Short task:
Rewrite the data from the line with "Click the 查看卖家拆售物品 button" up to and including the line with "pyautogui.click(x=82, y=66)" as a JSON list of strings, one string per line, omitting blank lines and leaving out the pictures.

Extracted material:
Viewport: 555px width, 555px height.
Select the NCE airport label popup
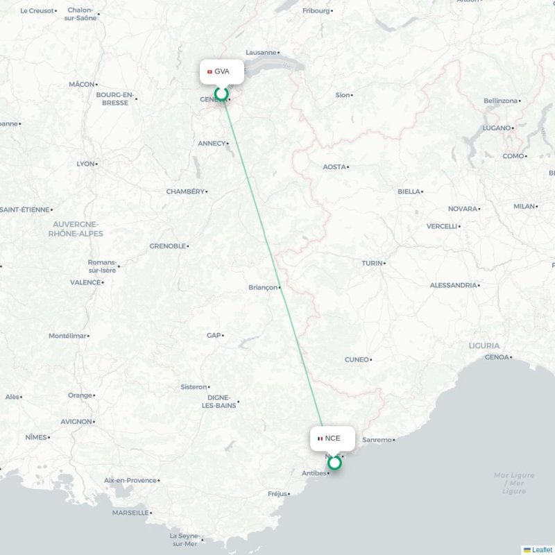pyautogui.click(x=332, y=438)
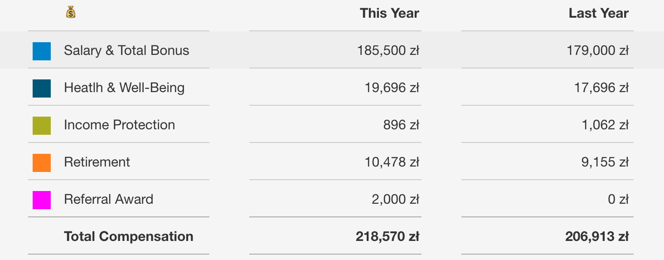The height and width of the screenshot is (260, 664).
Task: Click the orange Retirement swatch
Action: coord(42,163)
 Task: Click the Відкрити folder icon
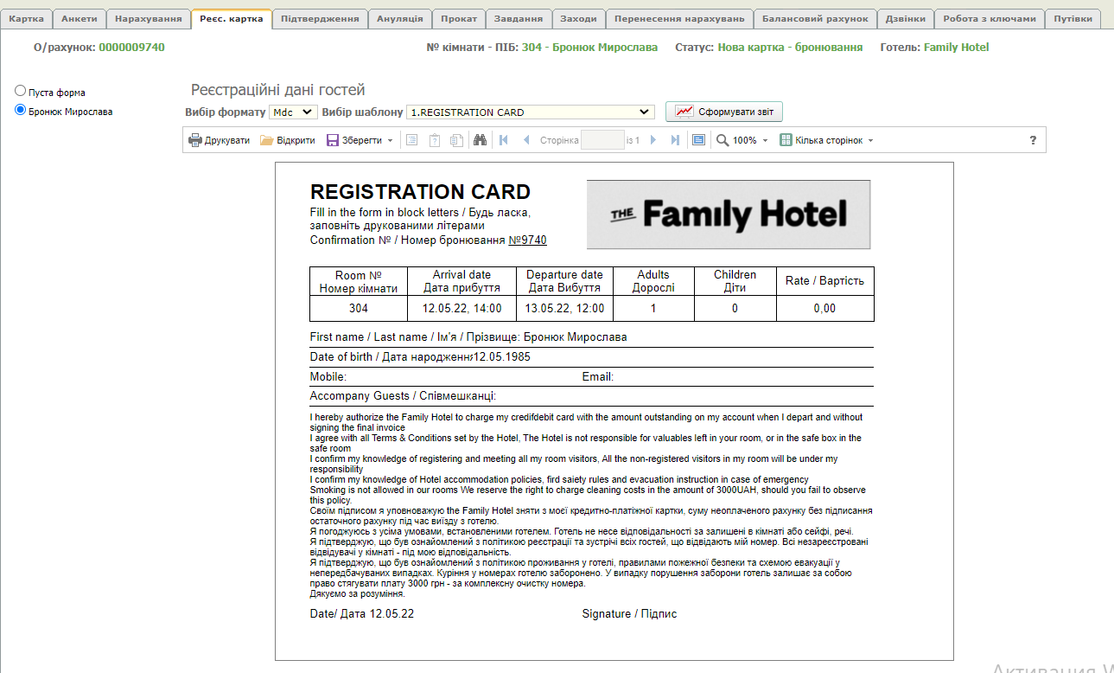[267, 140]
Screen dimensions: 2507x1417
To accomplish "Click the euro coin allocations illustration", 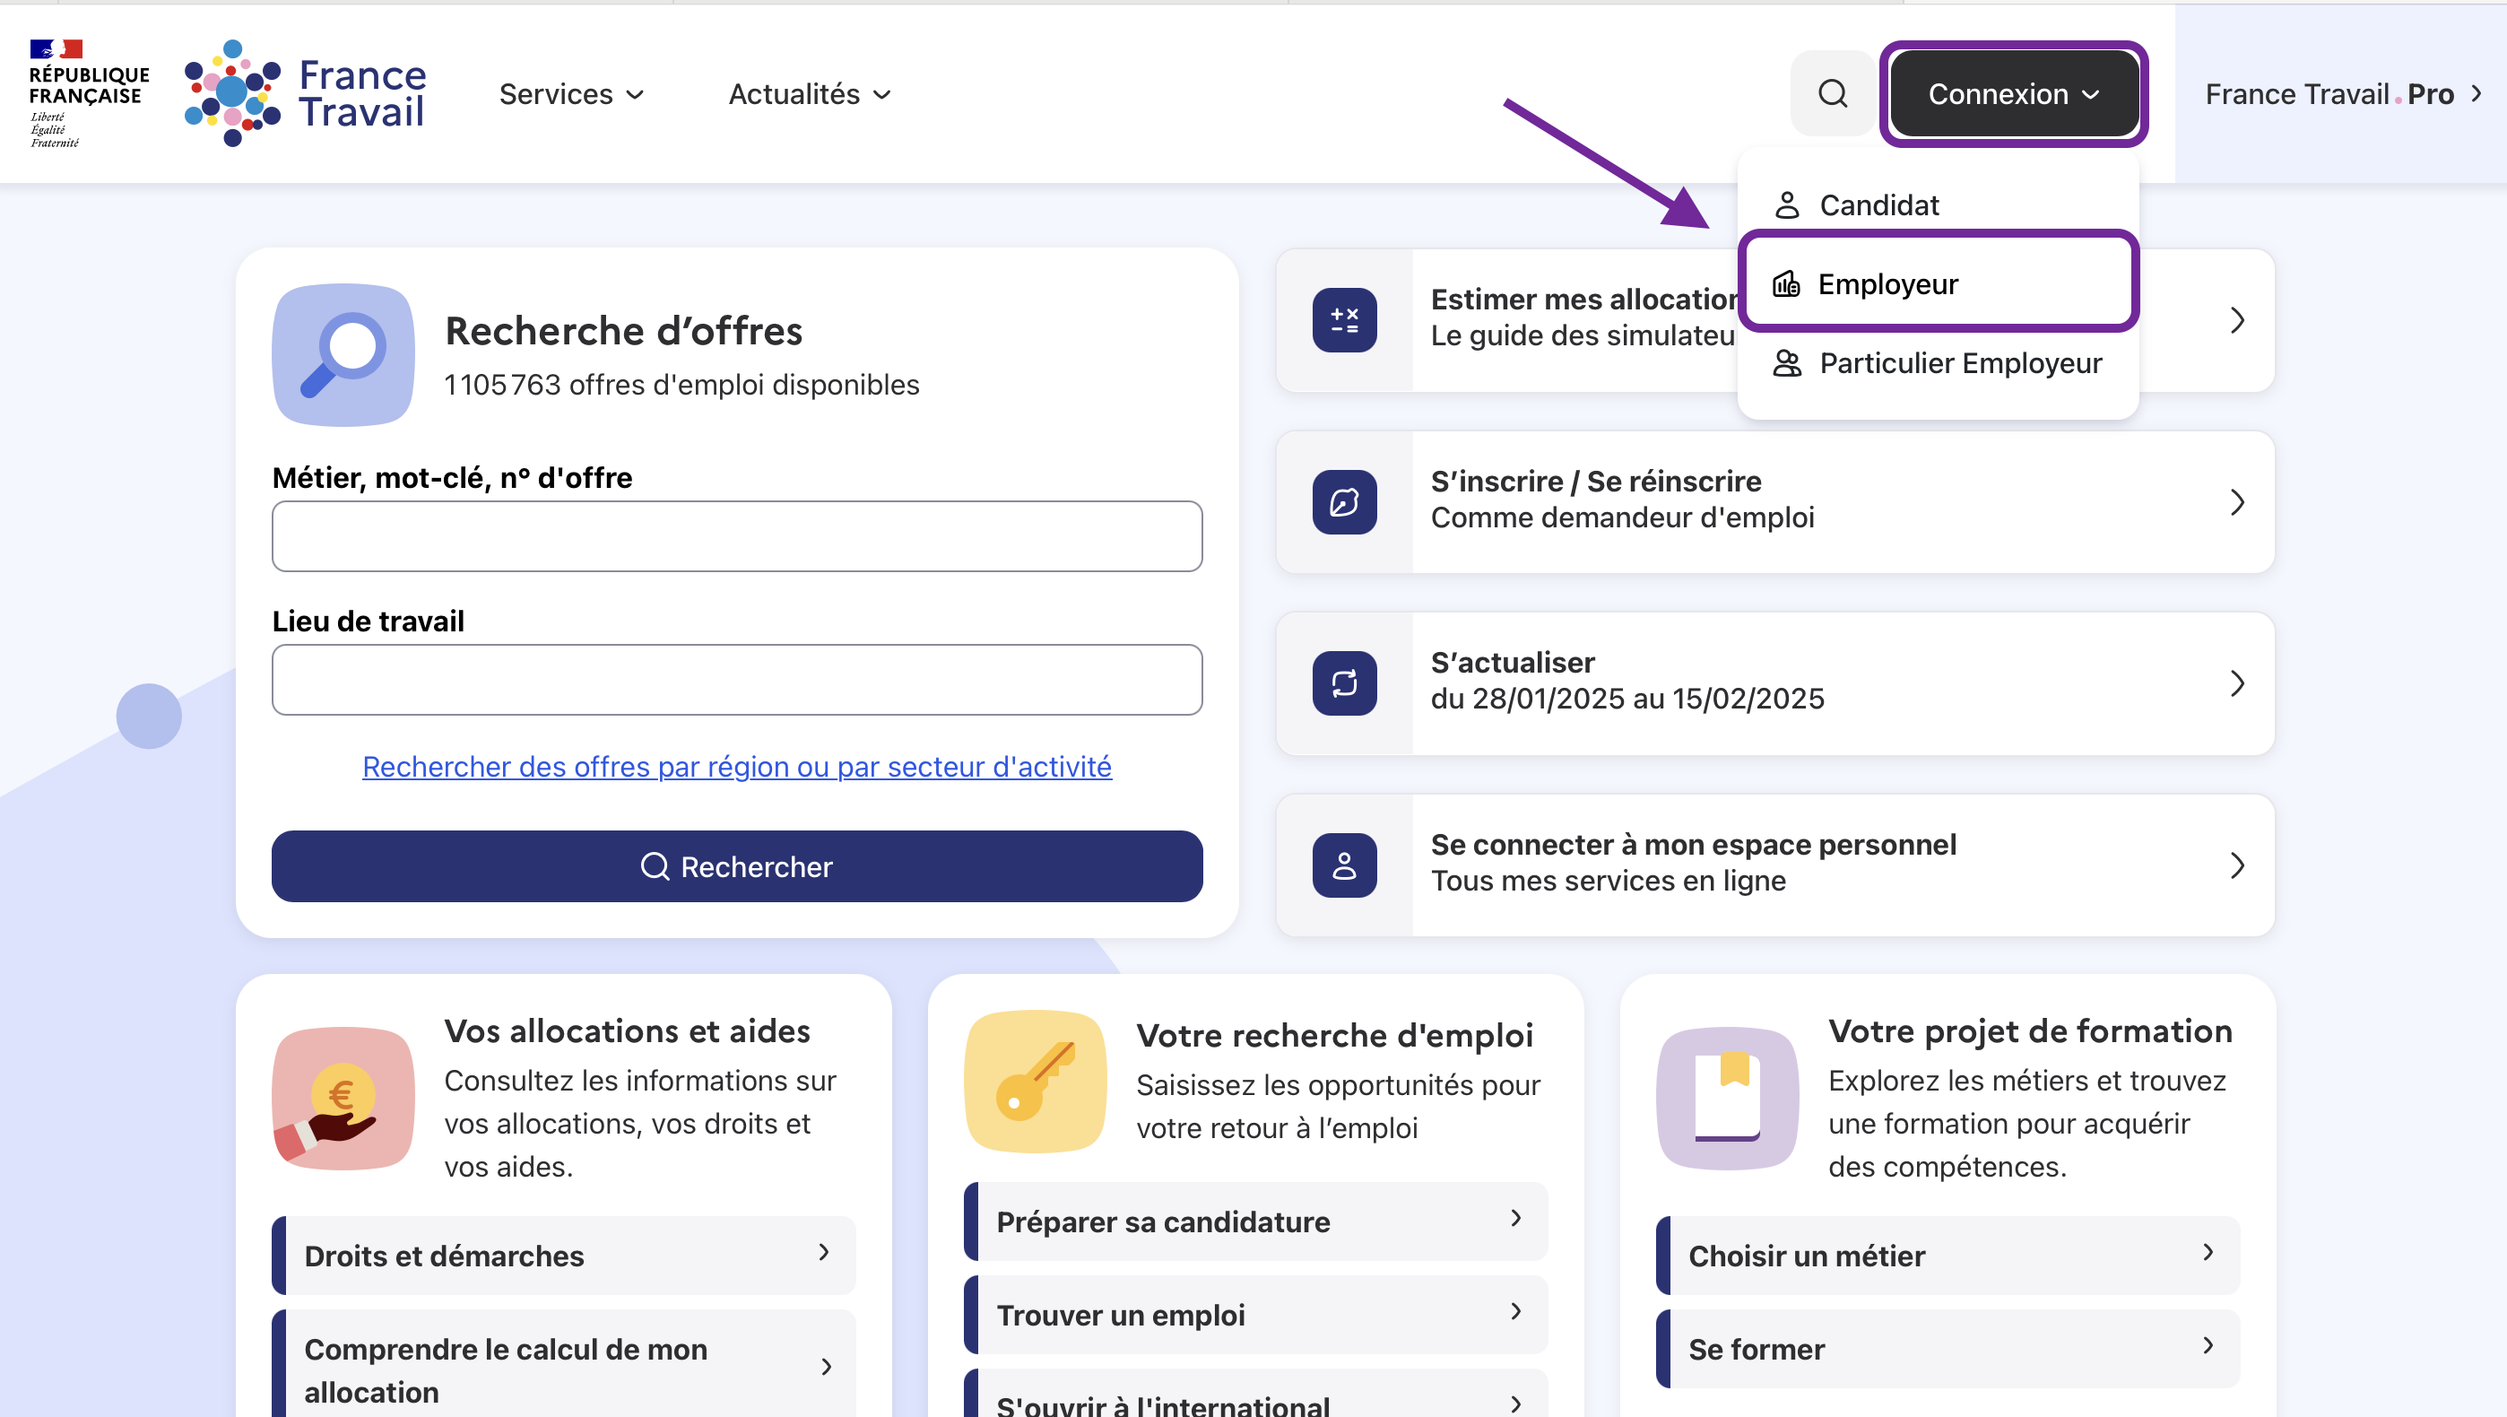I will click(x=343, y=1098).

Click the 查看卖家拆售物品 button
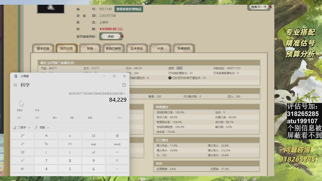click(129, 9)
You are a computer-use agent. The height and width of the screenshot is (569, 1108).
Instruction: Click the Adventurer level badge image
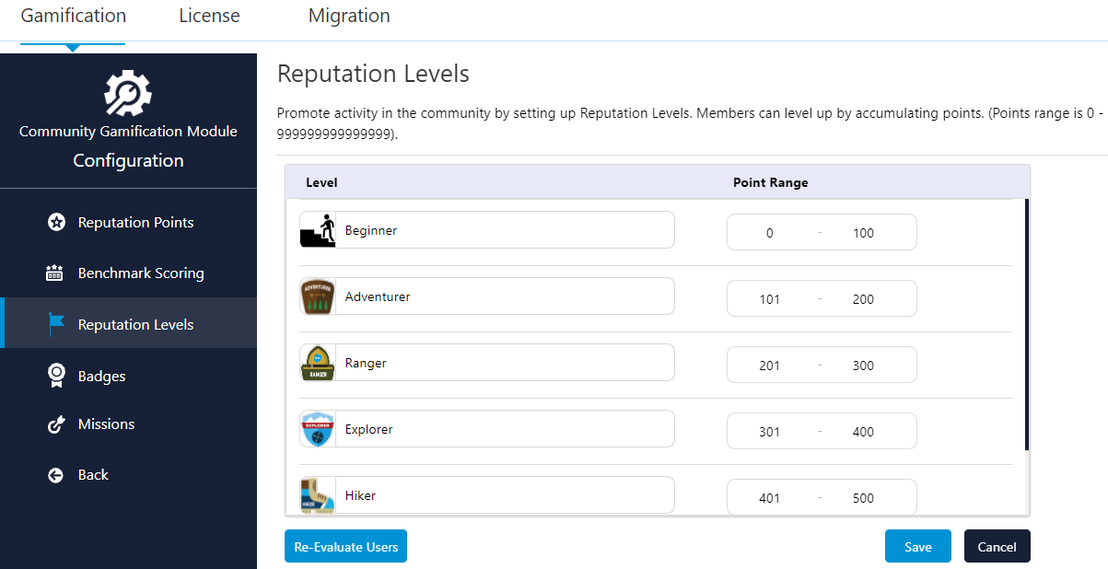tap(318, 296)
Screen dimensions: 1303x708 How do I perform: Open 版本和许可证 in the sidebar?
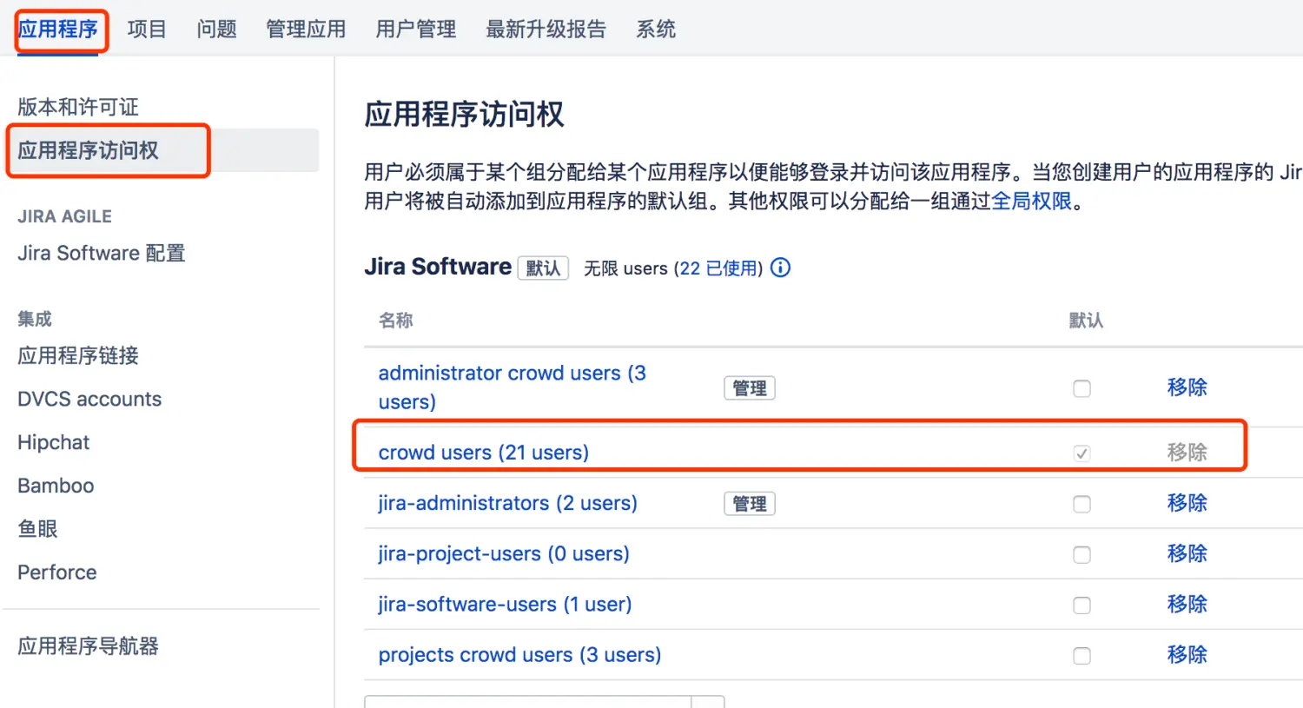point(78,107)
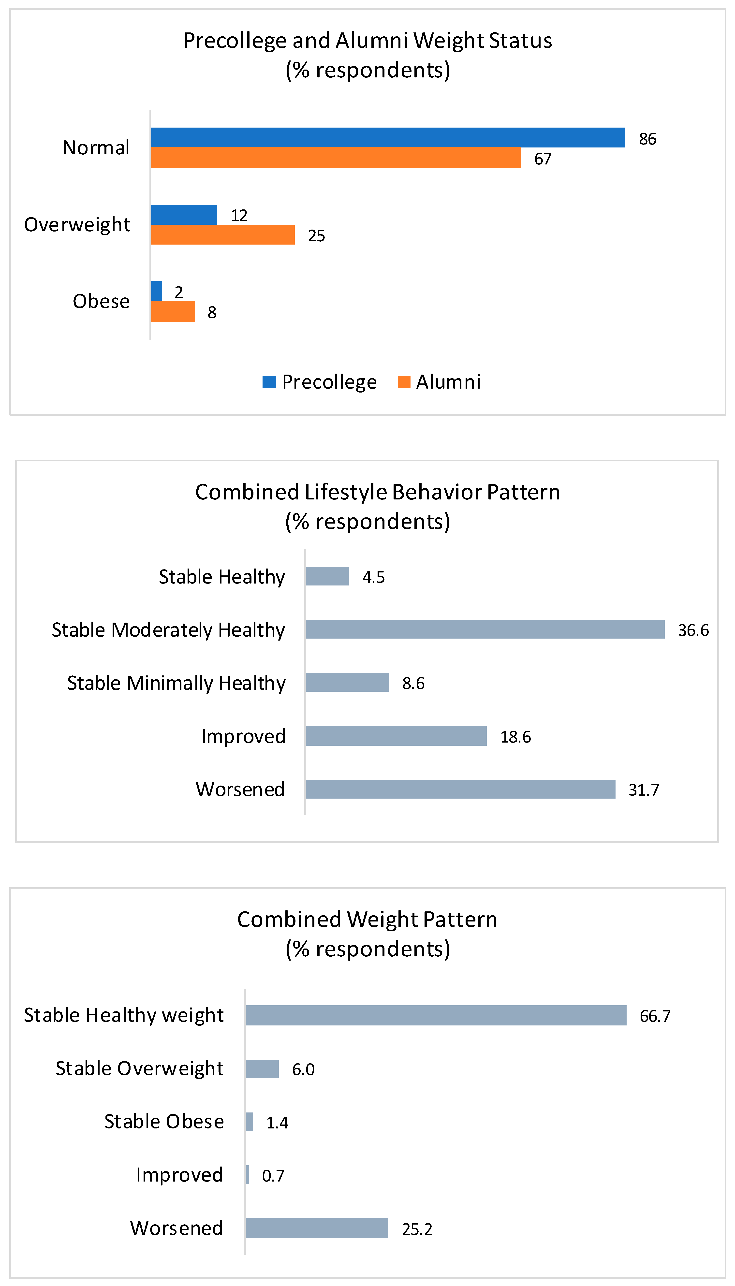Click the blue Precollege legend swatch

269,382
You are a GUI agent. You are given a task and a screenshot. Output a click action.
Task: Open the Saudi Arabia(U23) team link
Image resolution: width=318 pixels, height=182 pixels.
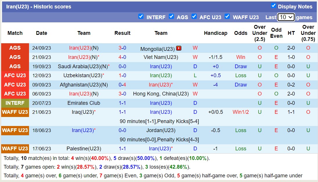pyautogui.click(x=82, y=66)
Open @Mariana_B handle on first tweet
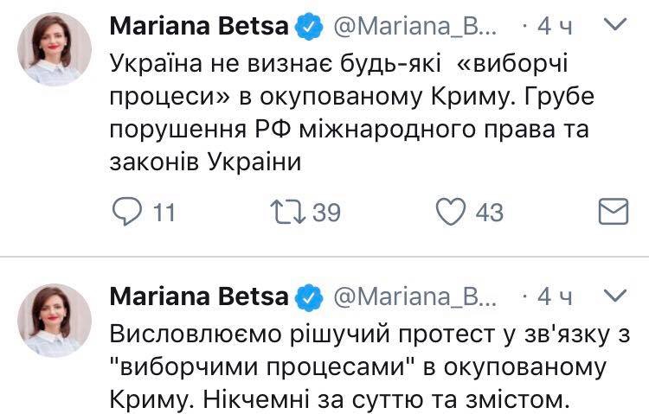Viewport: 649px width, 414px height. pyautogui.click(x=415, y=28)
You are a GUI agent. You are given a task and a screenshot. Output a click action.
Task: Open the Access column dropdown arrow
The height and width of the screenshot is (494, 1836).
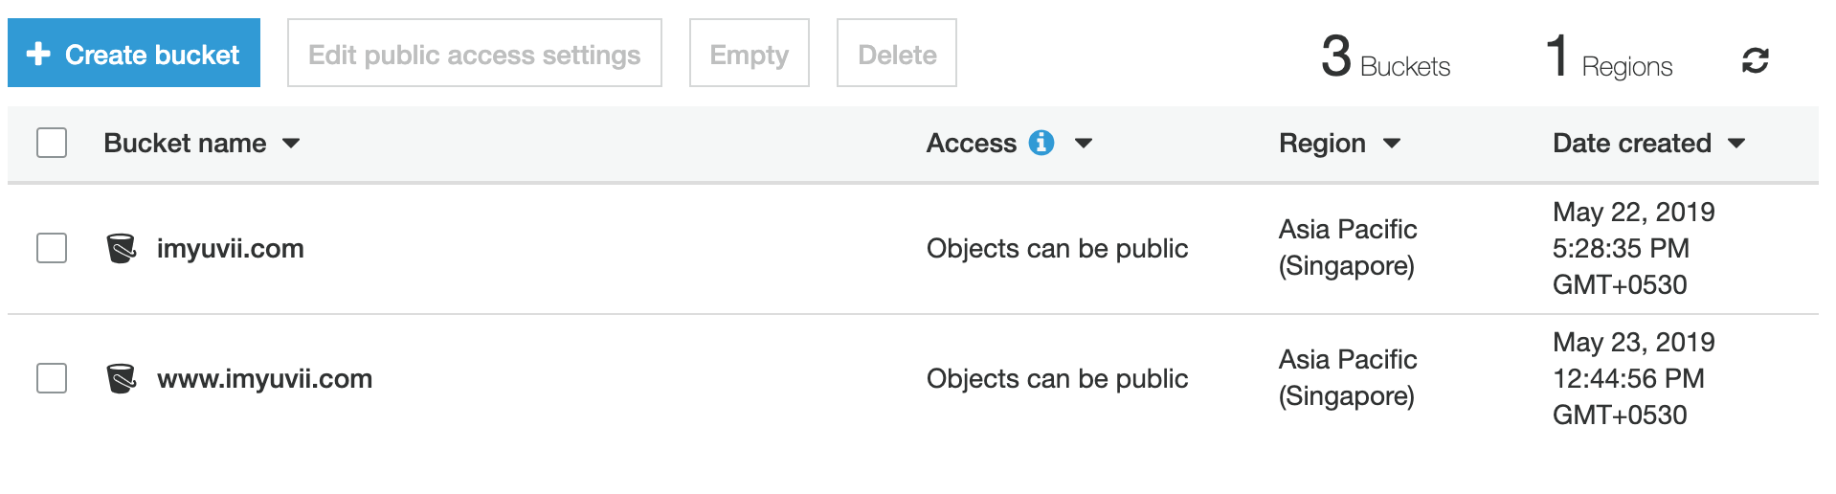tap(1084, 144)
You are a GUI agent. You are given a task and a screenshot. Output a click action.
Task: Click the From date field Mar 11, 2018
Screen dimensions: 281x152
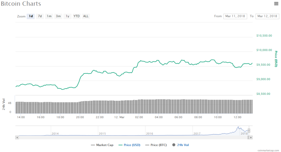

Result for this task:
[
  "Click the 查看卖家拆售物品 button",
  "click(129, 9)",
  "You are a computer-use agent. The height and width of the screenshot is (569, 1108).",
  "Instruction: Click the Adventurer level badge image",
  "tap(318, 296)",
  "Screen dimensions: 1303x708 How do I perform: Open 版本和许可证 in the sidebar?",
  "point(78,107)",
  "Click the blue Precollege legend swatch",
  "269,382",
  "You are a GUI agent. You are given a task and a screenshot. Output a click action.",
  "Task: Open the Saudi Arabia(U23) team link",
  "Image resolution: width=318 pixels, height=182 pixels.",
  "pyautogui.click(x=82, y=66)"
]